Thanks everyone for help.

<code>
> val kinesisStreams = (0 until numStreams).map {
>   count =>
>     val stream = KinesisUtils.createStream(
>       ssc,
>       consumerName,
>       streamName,
>       endpointUrl,
>       regionName,
>       InitialPositionInStream.TRIM_HORIZON,
>       kinesisCheckpointInterval,
>       StorageLevel.MEMORY_AND_DISK_2
>     )
>
>     stream
> }
> val unionStreams = ssc.union(kinesisStreams)
>
> println(s"========================")
> println(s"Num of streams: ${numStreams}")
> println(s"========================")
>
> /*unionStreams.foreachRDD{ // Doesn't Work !!
>   rdd =>
>     println(rdd.count)
>     println("rdd isempty:" + rdd.isEmpty)
> }*/

unionStreams.foreachRDD ((rdd: RDD[Array[Byte]], time: Time) => { // Works,
> Yeah !!
>   println(rdd.count)
>   println("rdd isempty:" + rdd.isEmpty)
>   }
> )
>
> ssc.start()
> ssc.awaitTermination()
>
> </code>


On Sun, Jan 31, 2016 at 12:11 PM, Yash Sharma <ya...@gmail.com> wrote:
>
> Thanks Burak,
> By any chance were you able to work around these errors or get the setup
working ? Is there anything else that you might have tried ?
>
> Regards
>
> On Sun, Jan 31, 2016 at 4:41 AM, Burak Yavuz <br...@gmail.com> wrote:
>>
>> Hi Yash,
>>
>> I've run into multiple problems due to version incompatibilities, either
due to protobuf or jackson.
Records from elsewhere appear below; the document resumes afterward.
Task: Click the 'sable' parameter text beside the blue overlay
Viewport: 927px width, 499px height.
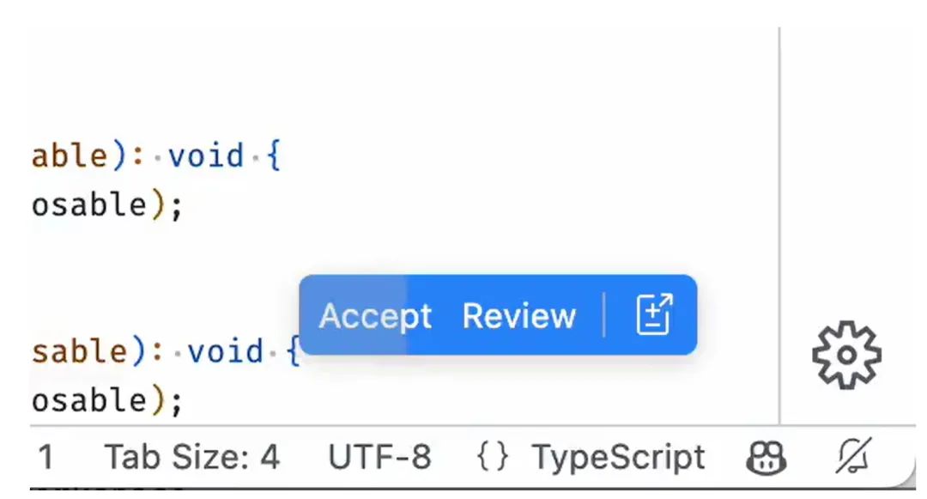Action: (x=79, y=352)
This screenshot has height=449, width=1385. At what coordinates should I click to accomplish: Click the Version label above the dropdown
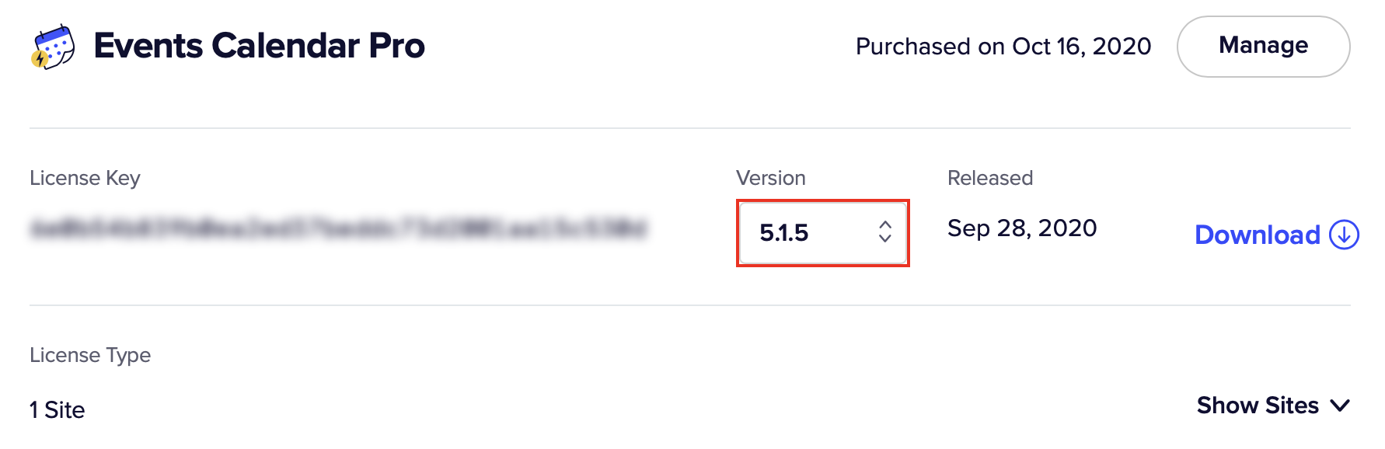click(770, 178)
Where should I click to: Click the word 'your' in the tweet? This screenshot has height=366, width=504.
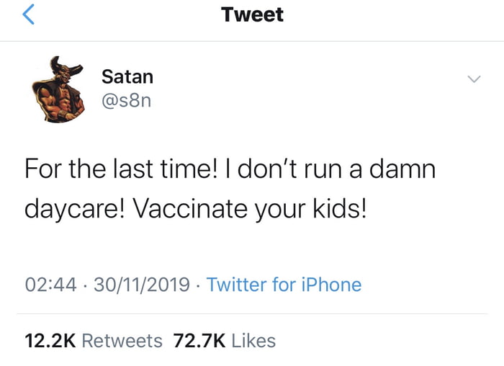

That may be your culprit. The problem is that
all failures by the Kinesis Client Lib is silent, therefore don't show up
on the logs. It's very hard to debug those buggers.
>>
>> Best,
>> Burak
>>
>> On Sat, Jan 30, 2016 at 5:36 AM, Yash Sharma <ya...@gmail.com> wrote:
>>>
>>> Thanks Ted, Rebuilding would not be possible for the setup
unfortunately so just wanted to check if the version mismatch is the
primary issue here. Wanted to know if anyone has hit across similar issue
and how they have solved this.
>>>
>>> Thanks
>>>
>>> On Sat, Jan 30, 2016 at 10:23 PM, Ted Yu <yu...@gmail.com> wrote:
>>>>
>>>> w.r.t. protobuf-java version mismatch, I wonder if you can rebuild
Spark with the following change (using maven):
>>>>
>>>> http://pastebin.com/fVQAYWHM
>>>>
>>>> Cheers
>>>>
>>>> On Sat, Jan 30, 2016 at 12:49 AM, Yash Sharma <ya...@gmail.com>
wrote:
>>>>>
>>>>> Hi All,
>>>>> I have a quick question if anyone has experienced this here.
>>>>>
>>>>> I have been trying to get Spark read events from Kinesis recently but
am having problem in receiving the events. While Spark is able to connect
to Kinesis and is able to get metadata from Kinesis, Its not able to get
events from it. It always fetches zero elements back.
>>>>>
>>>>> There are no errors, just empty results back. Spark is able to get
metadata (Eg. number of shards in kinesis etc).
>>>>>
>>>>> I have used these [1 & 2] guides for getting it working but have not
got much luck yet. I have also tried couple of suggestions from SO [3]. The
cluster has sufficient resources/cores available.
>>>>>
>>>>> We have seen a version conflict in Protobuf Version between Spark and
Kinesis which could also be a cause for this behavior. Spark uses
protobuf-java version 2.5.0 and kinesis probably uses
protobuf-java-2.6.1.jar.
>>>>>
>>>>> Just wondered if anyone has come across this behavior or, has got
spark working with kinesis.
>>>>>
>>>>> Have tried with Spark 1.5.0, Spark 1.6.0.
>>>>>
>>>>> Appreciate any pointers.
>>>>>
>>>>> Best Regards,
>>>>> Yash
>>>>>
>>>>> 1.
http://spark.apache.org/docs/latest/streaming-kinesis-integration.html
>>>>> 2.
https://github.com/apache/spark/blob/master/extras/kinesis-asl/src/main/scala/org/apache/spark/examples/streaming/KinesisWordCountASL.scala
>>>>>
>>>>> 3.
http://stackoverflow.com/questions/26941844/apache-spark-kinesis-sample-not-working
>>>>>
>>>>
>>>
>>
>